▶ **Task**: Please give back only the lines below from the one containing "How do I perform: Click the" to the one containing "Image resolution: width=880", each repeated word for word, both ends included.

▶ **The input**:
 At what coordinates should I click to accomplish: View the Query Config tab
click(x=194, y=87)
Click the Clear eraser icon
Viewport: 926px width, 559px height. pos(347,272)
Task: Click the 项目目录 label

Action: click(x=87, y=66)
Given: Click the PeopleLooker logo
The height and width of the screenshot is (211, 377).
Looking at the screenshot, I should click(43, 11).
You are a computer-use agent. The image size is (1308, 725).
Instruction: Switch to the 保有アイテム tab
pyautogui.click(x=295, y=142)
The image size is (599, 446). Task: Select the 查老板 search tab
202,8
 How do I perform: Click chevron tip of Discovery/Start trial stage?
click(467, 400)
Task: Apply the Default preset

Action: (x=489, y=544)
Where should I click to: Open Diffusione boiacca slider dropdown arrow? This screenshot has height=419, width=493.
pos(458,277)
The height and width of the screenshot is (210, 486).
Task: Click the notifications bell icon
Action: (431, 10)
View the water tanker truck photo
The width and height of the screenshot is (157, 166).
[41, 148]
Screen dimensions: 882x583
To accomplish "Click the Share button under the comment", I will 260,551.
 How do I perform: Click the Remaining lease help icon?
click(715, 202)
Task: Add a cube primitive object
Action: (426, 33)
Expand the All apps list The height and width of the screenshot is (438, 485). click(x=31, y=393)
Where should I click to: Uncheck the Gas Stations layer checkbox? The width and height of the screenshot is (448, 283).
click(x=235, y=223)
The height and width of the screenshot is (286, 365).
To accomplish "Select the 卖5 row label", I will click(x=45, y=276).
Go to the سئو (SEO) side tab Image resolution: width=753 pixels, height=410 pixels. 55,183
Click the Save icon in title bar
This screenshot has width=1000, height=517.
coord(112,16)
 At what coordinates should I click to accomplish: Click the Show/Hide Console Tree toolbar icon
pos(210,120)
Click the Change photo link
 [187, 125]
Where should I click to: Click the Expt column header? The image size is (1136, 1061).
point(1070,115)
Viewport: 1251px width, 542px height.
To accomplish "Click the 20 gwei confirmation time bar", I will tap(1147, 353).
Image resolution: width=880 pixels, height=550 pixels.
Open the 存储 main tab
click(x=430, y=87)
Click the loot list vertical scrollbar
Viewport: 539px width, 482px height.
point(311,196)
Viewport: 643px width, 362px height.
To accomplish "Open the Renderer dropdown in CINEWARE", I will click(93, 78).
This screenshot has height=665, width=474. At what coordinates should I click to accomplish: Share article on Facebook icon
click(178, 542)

▶ **Problem solution**:
 How do I perform: Click the Remaining lease help icon?
click(715, 202)
Task: Add a cube primitive object
Action: (426, 33)
Expand the All apps list The height and width of the screenshot is (438, 485). click(x=31, y=393)
Where should I click to: Uncheck the Gas Stations layer checkbox? The width and height of the screenshot is (448, 283).
click(x=235, y=223)
The height and width of the screenshot is (286, 365).
To accomplish "Select the 卖5 row label", I will click(x=45, y=276).
Go to the سئو (SEO) side tab Image resolution: width=753 pixels, height=410 pixels. 55,183
Click the Save icon in title bar
This screenshot has width=1000, height=517.
coord(112,16)
 At what coordinates should I click to accomplish: Click the Show/Hide Console Tree toolbar icon
pos(210,120)
Click the Change photo link
 [187, 125]
Where should I click to: Click the Expt column header? The image size is (1136, 1061).
point(1070,115)
Viewport: 1251px width, 542px height.
To accomplish "Click the 20 gwei confirmation time bar", I will tap(1147, 353).
Image resolution: width=880 pixels, height=550 pixels.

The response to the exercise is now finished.